10 - OpenMP, Data Dependencies

OpenMP compilers don’t check for dependencies among iterations in a loop that is being parallelized with a parallel for.

When we have a for loop of this form:

for (i = 1 to N) 
{ 
	// S1: writes/reads on location x 
	...
	// S2: writes/reads on location x
}

we have to be careful when parallelising a loop - since both instructions operate on the same memory location, there is a chance that running the loop in parallel might have unwanted effects.

loop-carried dependence

When results of 1+ iterations of a loop depend on each other, we say that we have a loop-carried dependence - these cases cannot in general be correctly parallelized by OpenMP.

Dependence types

Flow dependence: `RAW` (Read After Write)

This is a True Dependency. It occurs when S1 writes a value to memory location $x$ , and S2 subsequently reads that value. The execution order S1 , S2 must be preserved.

Rule

The read operation (S2) must wait for the write operation (S1) to complete.

S1: Write $x ⟶$ S2: Read $x$

RAW Example

x = 10;          // S1: Write to x
y = 2 * x + 5;   // S2: Read from x (needs the new value 10)

loop-carried RAW example
double v = start;
double sum = 0;
for(i = 0; i < N; i++){
  A[i] = B[i] + 1;
  B[i+1] = A[i];
}
the write is in iteration $i$ , and the read is in iteration $i + 1$

Anti-flow dependence: `WAR` (Write After Read)

Occurs when S1 reads a value from $x$ , and S2 subsequently writes a new value to the same location $x$ . If the order were to be reversed, S1 would read the wrong (new) value.

Rule

The read operation (S1) must complete before the write operation (S2) begins, to ensure S1 reads the old value.

* **Record excerpts**:

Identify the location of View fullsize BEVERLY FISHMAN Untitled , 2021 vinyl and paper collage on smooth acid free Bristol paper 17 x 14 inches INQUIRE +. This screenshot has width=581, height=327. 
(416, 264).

--

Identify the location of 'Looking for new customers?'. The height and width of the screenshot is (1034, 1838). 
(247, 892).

* **Instructions**:
**1)** Answer these questions from the OpenMP data dependencies notes:
(a) What do OpenMP compilers not check for in a loop parallelized with a parallel for?
(b) What other name do the notes give to flow dependence (RAW)?
(c) In the loop-carried RAW example, in which iteration does the read take place?
**2)** Proceed with the OpenMP data dependencies notes from the point where they stop.

* **In response**:
**1)**
(a) Dependencies among iterations in the loop.
(b) True Dependency.
(c) Iteration $i + 1$.

**2)**
S1: Read $x ⟶$ S2: Write $x$

WAR Example

y = x + 3;       // S1: Read from x (needs the old value)
x ++;            // S2: Write to x (overwrites the old value)

Output dependence: `WAW` (Write After Write)

Occurs when both S1 and S2 write to the same memory location $x$ . The execution order S1 then S2 must be preserved to ensure the final value of $x$ is the one written by S2.

Rule

The final value of $x$ must be the one produced by the last write (S2).

S1: Write $x ⟶$ S2: Write $x$

WAW Example

x = 10;          // S1: Write to x (sets it to 10)
x = x + c;       // S2: Write to x (this new value must persist)

Input dependence: `RAR` (Read After Read)

This is NOT an actual dependence that constrains execution order. Since both statements only read from the memory location $x$ , their order does not affect the program’s result.

Rule

The order of two read operations does not matter for correctness.

S1: Read $x ⟷$ S2: Read $x$

RAR Example

y = x + c;       // S1: Read from x
z = 2 * x + 1;   // S2: Read from x

Data dependency resolution

There are 6 techniques used to solve Data Dependency:

reduction/induction variable fix
loop skewing
partial parallelization
refactoring
fissioning
algorithm change

Reduction/Induction Variables

reduction variable ⟶ used to accumulate a value across all iterations, using an associative operation
induction variable ⟶ its value gets increased/decreased by a constant amount each iteration

example

double v = start;
double sum = 0;
for(i = 0; i < N; i++){
	sum = sum + f(v); // S1 
	v = v + step; // S2 
}

There are 3 data dependencies:

RAW(S1) ⟶ loop-carried dependence - caused by the reduction variable sum (iteration $i + 1$ reads the value written in iteration $i$ )
RAW(S2) ⟶ loop-carried dependence - caused by the induction variable v (iteration $i + 1$ reads the value written in iteration $i$ )
- v is an induction variable because v = v + step == v = start + i*step
RAW(S2 -> S1) ⟶ loop-carried dependence - caused by the induction variable v (iteration $i + 1$ reads in S1 (f(v)) the value written by S2 (v = v + step in iteration $i$ )

fix
first, we can remove RAW(S2)

we do so by calculating v “by hand” every time

we can also remove RAW(S2->S1)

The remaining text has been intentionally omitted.